Als Reaktion auf die Verhaftung zahlreicher Deutscher in der Türkei hat das Aussenministerium seine Reisehinweise verschärft. Zudem stellt Berlin Exportbürgschaften auf den Prüfstand. Die Abmahnung der Türkei durch Aussenminister Gabriel sei aussergewöhnlich, sagt SRF-Korrespondent Adrian Arnold.

SRF News: Der deutsche Aussenminister Sigmar Gabriel hat die Türkei abgemahnt. Mit deutlichen Worten signalisiert er, dass es mit der Geduld Deutschlands vorbei sei. Wie schätzen Sie diese Strategie Berlins ein?

Adrian Arnold: Es ist ein neuer Kurs in der deutschen Türkei-Politik. Im Umgang mit Präsident Erdogan setzt Berlin jetzt auf Schärfe und Klarheit. Noch bedeutender ist, dass die deutsche Regierung erstmals nicht mehr bloss mit Diplomatie, sondern mit konkreten Gegenmassnahmen reagiert.

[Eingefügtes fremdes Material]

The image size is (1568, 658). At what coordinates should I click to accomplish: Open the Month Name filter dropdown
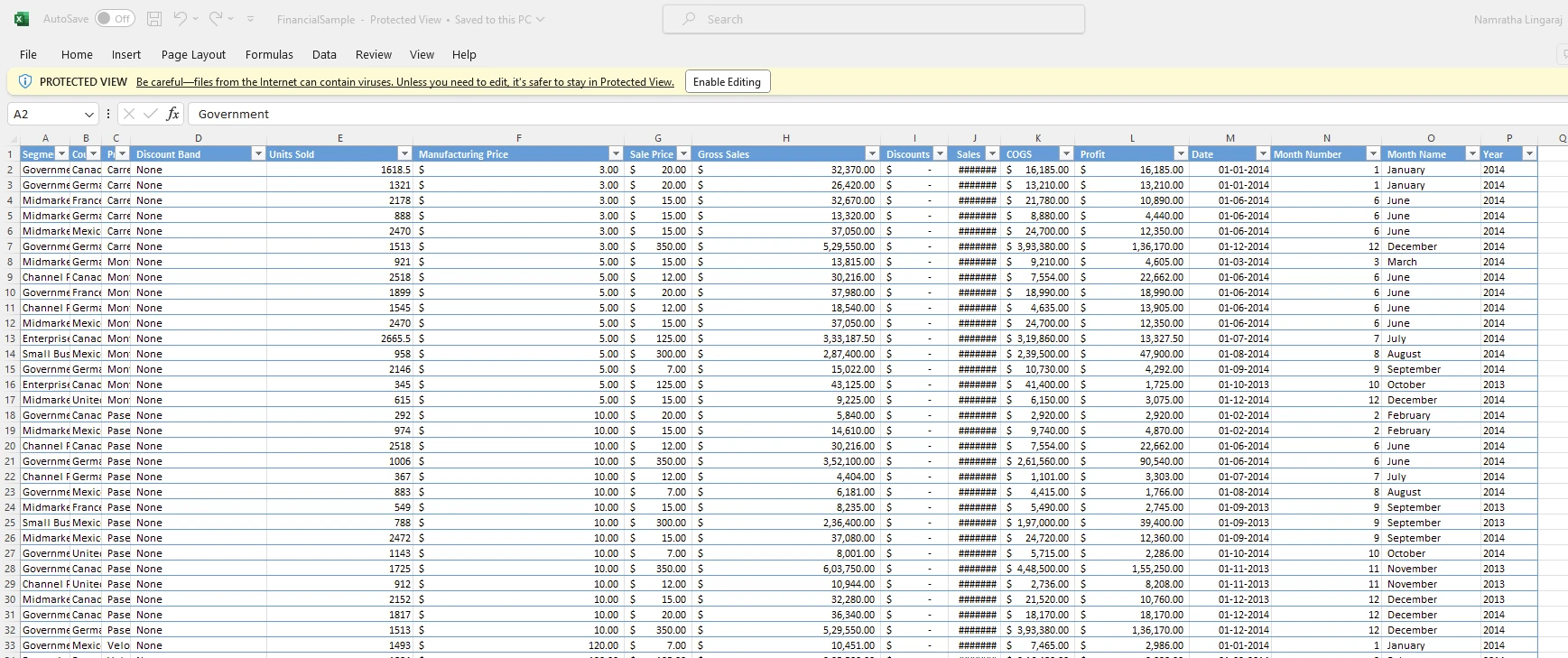1471,154
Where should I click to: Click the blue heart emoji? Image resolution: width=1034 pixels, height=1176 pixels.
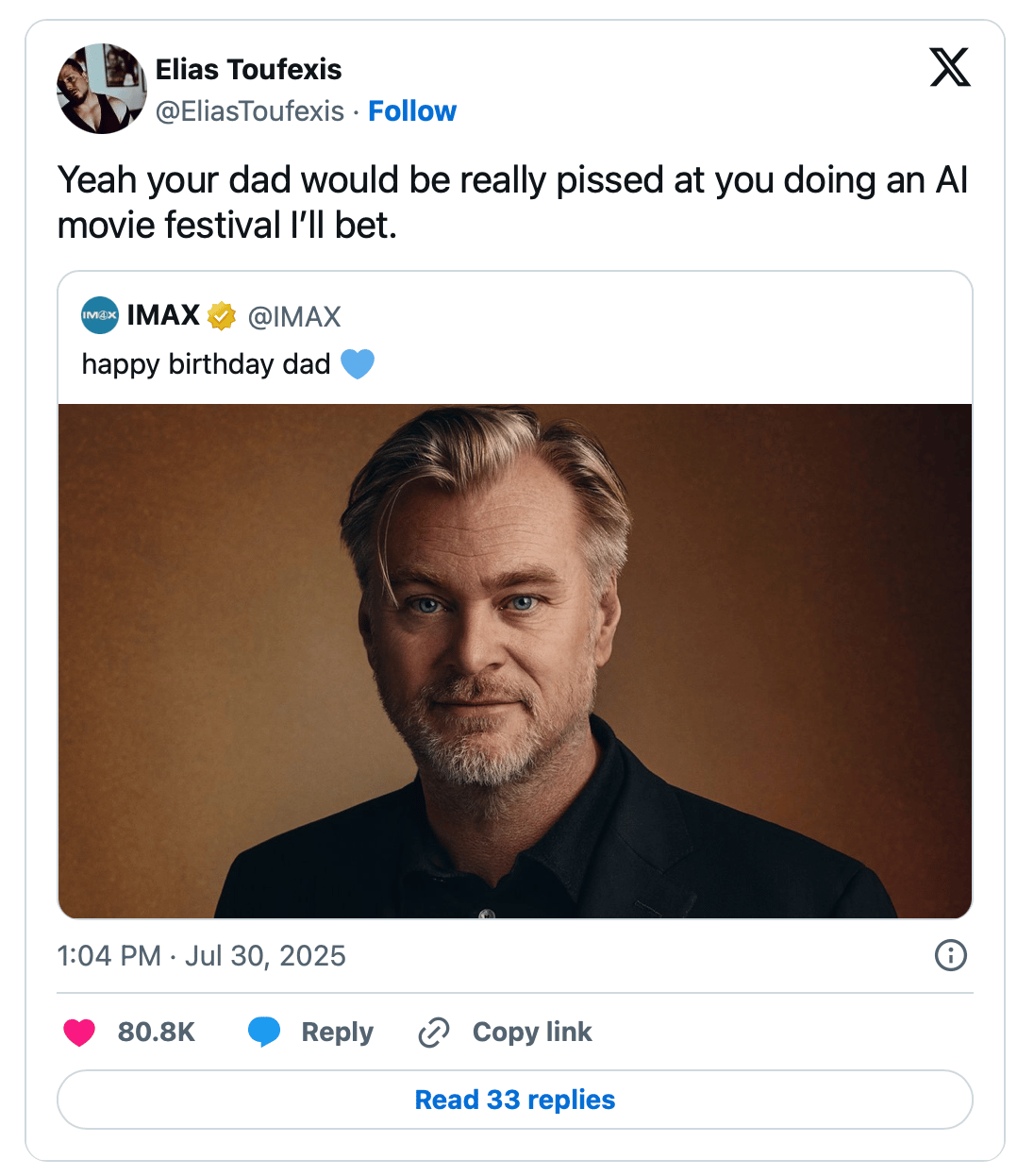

Ist man sich in der deutschen Politik einig, dass man im Umgang mit der Türkei härter werden muss?

Ganz klar: Ja. Aussenminister Gabriel sagte heute mehrmals, dass die gesamte Bundesregierung inklusive Kanzlerin Angela Merkel übereinstimmend zum Schluss gekommen sei, die Türkei-Politik neu auszurichten. Grund dafür ist, dass gewisse deutsche Staatsbürger in der Türkei nicht mehr sicher sind und Angst vor Willkür haben müssen. Deshalb sah es die deutsche Regierung als ihre Pflicht an, jetzt klar und unmissverständlich auf die Vorfälle in der Türkei zu reagieren.

Auch das Zusammenleben zwischen Deutschen und Deutsch-Türken hier in Deutschland wird einer Belastungsprobe ausgesetzt sein.

Weshalb hat nicht Bundeskanzlerin Merkel der Türkei selber die Leviten gelesen?

In Deutschland ist es üblich, dass Abmahnungen sowie Sicherheits- und Reisewarnungen in der Hand des Auswärtigen Amts liegen.

Einer der prominentesten Gefangenen in der Türkei ist der deutsch-türkische Journalist Deniz Yücel. Deutsche Medien berichten nun, Erdogan habe Berlin dessen Freilassung angeboten, wenn Deutschland im Gegenzug ehemalige türkische Generäle ausliefere. Was weiss man über dieses Angebot?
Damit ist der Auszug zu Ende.